Through Orlando’s Tumblr page, which is already hot enough to keep me distracted, I’ve stumbled across the Leathermen Tumblr page, which might be enough to destroy my productivity forever. Particularly distracting thus far are this image of a top wringing a washcloth (presumably full of his own sweat) over the bound and bruised body of his boy, who looks out at the camera with the most glorious expression of mingled humiliation and challenge; this prototypical image of a couple in an alley in full leathers, where the top’s expression is rough with power and pleasure and doesn’t seem to be for the camera; and this shot of a man in uniform, casually enjoying a cigarette while he rests his booted feet on a boy who’s worshipping his leathers.

What can I say, I’m an old fashioned kind of gal.

Still other images I love for their simplicity and beauty in what they evoke, like this one of a leather pantleg, hand, and boot on some stairs, or this sweet one of a Daddy cutting his boy’s hair.

If I haven’t mentioned it in this space before, I’m something of a leather slut. I’m not too excited by the kind of leather female dommes are expected to wear, though I’m happy to wear it because hey, leather.
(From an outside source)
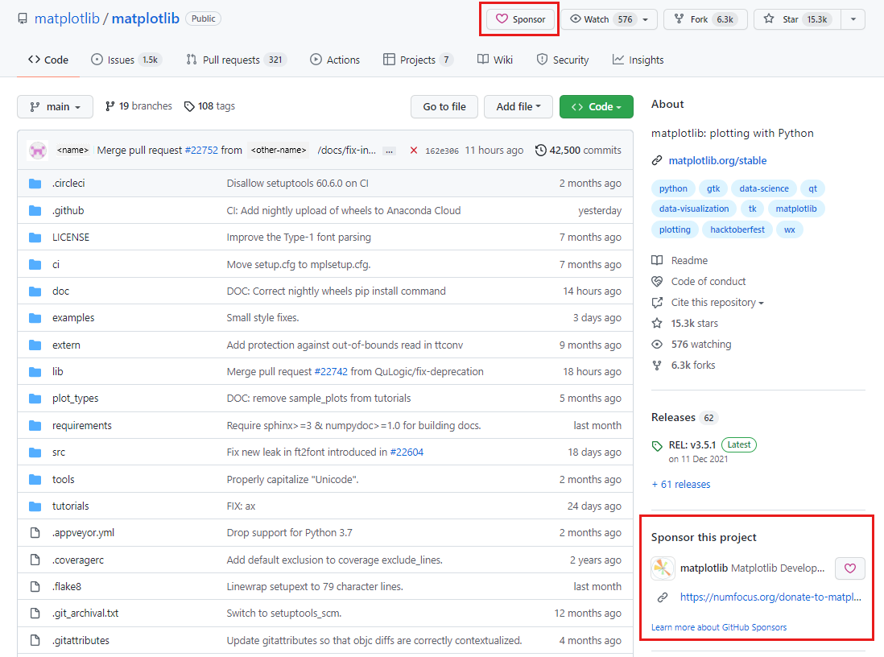Click the Readme book icon in About
Image resolution: width=884 pixels, height=657 pixels.
click(659, 260)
But the gay leather iconography gets me so hot it sometimes feels like I’m one of those fetishists I see from time to time whom I feel sorry for because they can never truly fulfill their fantasies: giantess fetishists, for example, or people into vore.

But from time to time I butch up and treat my girl nice, and from time to time I boy up and get kicked around by my Daddy a bit. And those are times when I feel my gender dissolve into something new and mythical and beautiful. It’s painful, too, though: I know the unreality of it, and I also embrace the femme side of me, and wouldn’t want to change. There’s something terribly poignant about this type of play, and something godlike to me about these images of men doing terrible, wonderful things to each other without shame or doubt.
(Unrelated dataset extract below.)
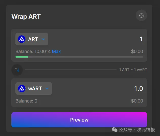Viewport: 160px width, 136px height.
Task: Click the wART token name label
Action: coord(35,89)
One time, I got to go to Provincetown with my Daddy, and watch him get picked up, picked over and appraised by a number of men. We went cruising and drinking with these guys, hung out in front of Spiritus after closing, got shown the infamous “dick dock.” I felt like Goldilocks surrounded by all these warm and loving bears, and at the same time I felt like a squealing fangirl, a fag hag, the least interesting person in the room. Still, there was something freeing about it: I didn’t have to perform, only to admire. Only to wish I were one of them.

It was a night when I got to face down my high school demons at last, in a way I never expected. I was in love with a gay boy in high school, and I always thought it was because I wasn’t ready to have a real sexual relationship. My crushes on gay men continued through college – particularly when I didn’t know someone was gay. Later in college I dated a bi man, and would continue to stumble into queer space for a long time to come.

It’s only recently that I’ve come to recognize that fag haggery isn’t part of my sexuality: it’s more that I’m part gay boy. My attraction to gay men and leathermen isn’t entirely unrealizable: my own Daddy proves that, as do my interactions with other amazing bi men who see fit to draw me into their worlds. I’ll never be a real boy; I’m a bit like Pinocchio in all this. But I’m proud to be a part of what seems to be an ever-expanding definition of queer leather.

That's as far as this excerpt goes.